Start from the beginning
                                    

Kapıya yaklaştığımızda arkamızdaki adamlara el işareti yapıp yanına gelmelerini işaret etti. İki polis kapının sol tarafında biz ise sağ tarafındaydık şimdi.

Parmaklarını kaldırdı ve üçten geriye doğru saydı sessizce.

"Üç, iki, bir..."

Kapıyı aniden kırıp içeriye girdiler ve yine de yanan ışıklara güvenmeyip silahlarının üzerindeki fenerleri açtılar.

Polis içeriye girip adım adım tüm odaların temiz olup olmadığına bakarken kapı eşiğinde nefesim tutulmuş yüzüm kızarmış bir şekilde bekliyordum.

Kalbim olması gerektiğinden hızlı atmaya başlamıştı. Biliyordum işte, o buradaydı.

Titrek ve korkak bir adım attım içeriye. Yavaşça süzdüm. İçerden gelen polislerin "burası temiz."sesleriyle gözlerim doluyordu.

Bir yerde, bir yerde olmalıydılar.

Salonun ortasına kadar ilerlediğimde üst kattaki polisler gelip amire yukarı katında temiz olduklarını söylediklerinde salondaki masanın ortasında duran muskama kaydı gözlerim.

Amir tek tek tüm polislerden bilgi alırken dolan gözlerimle masaya ilerledim.

Arkamdan gelen Cihat hiç bir şeyi anlamlandıramasa da onun da hevesi kırılmıştı. Yavaşça muskayı aldım ve elimde okşadım. Göz yaşlarım kendini salmış muskamı ıslatmış, yanıp sönen gps aletinden içeriye sızmış ve aletin bozulmasını sağlamıştı.

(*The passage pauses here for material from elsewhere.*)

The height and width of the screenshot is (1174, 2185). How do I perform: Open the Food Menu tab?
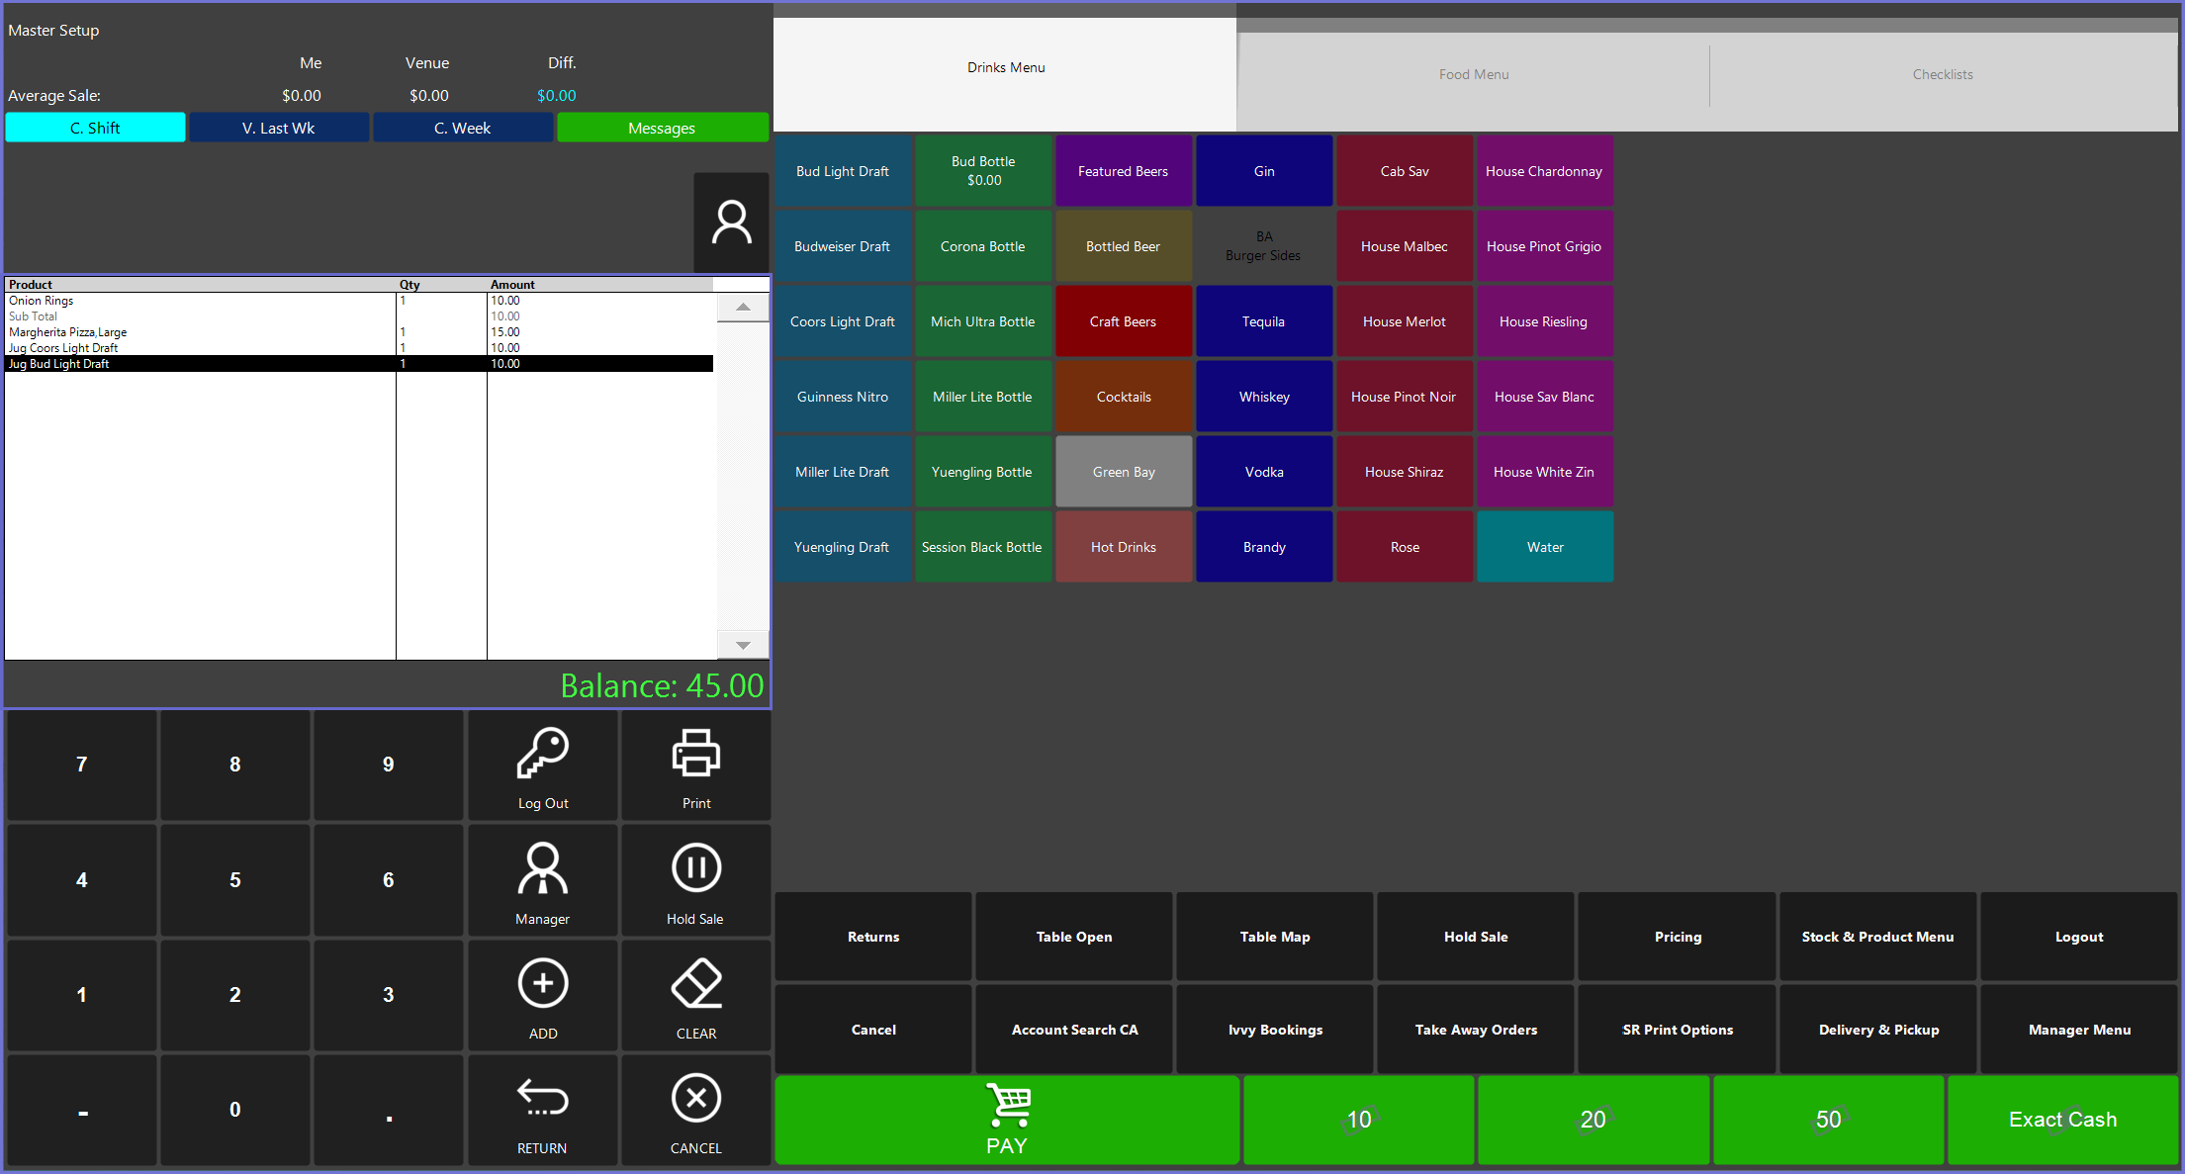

Dayanamadım ve Cihat'a sarılarak ağlamaya başladım.

"Cihat, nasıl olmazlar, nasıl bulamam, ben... Ben şimdi onsuz ne yapacağım Cihat."

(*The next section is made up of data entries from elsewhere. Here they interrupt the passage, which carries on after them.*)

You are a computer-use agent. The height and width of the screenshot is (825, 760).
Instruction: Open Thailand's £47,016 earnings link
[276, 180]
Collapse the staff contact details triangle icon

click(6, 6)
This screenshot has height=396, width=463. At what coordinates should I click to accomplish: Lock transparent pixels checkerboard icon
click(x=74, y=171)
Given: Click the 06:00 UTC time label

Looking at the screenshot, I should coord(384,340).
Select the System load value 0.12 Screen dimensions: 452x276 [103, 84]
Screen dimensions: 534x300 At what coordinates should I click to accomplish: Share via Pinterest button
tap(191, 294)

"Üzülmeyin, lütfen kendinize iyi bakın, sağlam durun, bulacaksınız onları, inanıyorum size."

Merdivenlerden aşağıya inen polislere bakarken gözüm merdiven altındaki tabloya takıldı. Ayça'nın Aras'la birlikte bir yemekte üzerinde garson kıyafetiyle çekildiği fotoğraf duruyordu.

Büyük ihtimalle ilk ve son fotoğraf olmasının hatrına çerçeveletip oraya asmıştı.

Dayanamayıp bir kez daha ağladım. Bu sefer göz yaşlarıma göz yaşı ekledim.

"Sakin olun bulacağız Muhammet beyi de kızınızı da."

Durdum bir an.

"Kimi?"

"Muhammet Aras beyi işte."

"Cihat neyden bahsediyor bu amir?"

"Aras bey ilk adını pek sevmezdi bu yüzden hiç bir yerde kullanmadı."

"Peki ya evlenirken, neden tam ismini söylemedi nikah memuru?"

"Aras bey özellikle tembihlemişti. Fark ettiyseniz siz sonra geldiniz, nikah memuru geldikten sonra. Siz gelene kadar çoktan ne yapması gerektiğini anlatmıştı."dediğinde bir yerden tıkırtılar gelmeye başladı.

"Şşştt, durun, durun ve sessiz olun."dedim işaret parmağımı dudağıma götürüp.

Tıkırtılar git gide çoğalmaya başladığında Ayça'nın Aras'la birlikte olan resmi git gide sallanmaya, sarsılmaya, titremeye başlamıştı.

Amir ve diğer polisler ince tıkırtıyı benden bir kaç saniye sonra duysa da hala tıkırtının nerden geldiğini çözememişlerdi. Tıkırtılar git gide artmaya başladığında bir kaç ıkınma sesleri de geliyordu. Birisi bir şey için acayip zorluyordu.

Resmin yanına usul adımlarla ilerledim. Duvar titreyecek kadar tıkırtılar gelmeye başladığında amirin ve diğer polislerin de dikkatini çekmeye başlamıştım.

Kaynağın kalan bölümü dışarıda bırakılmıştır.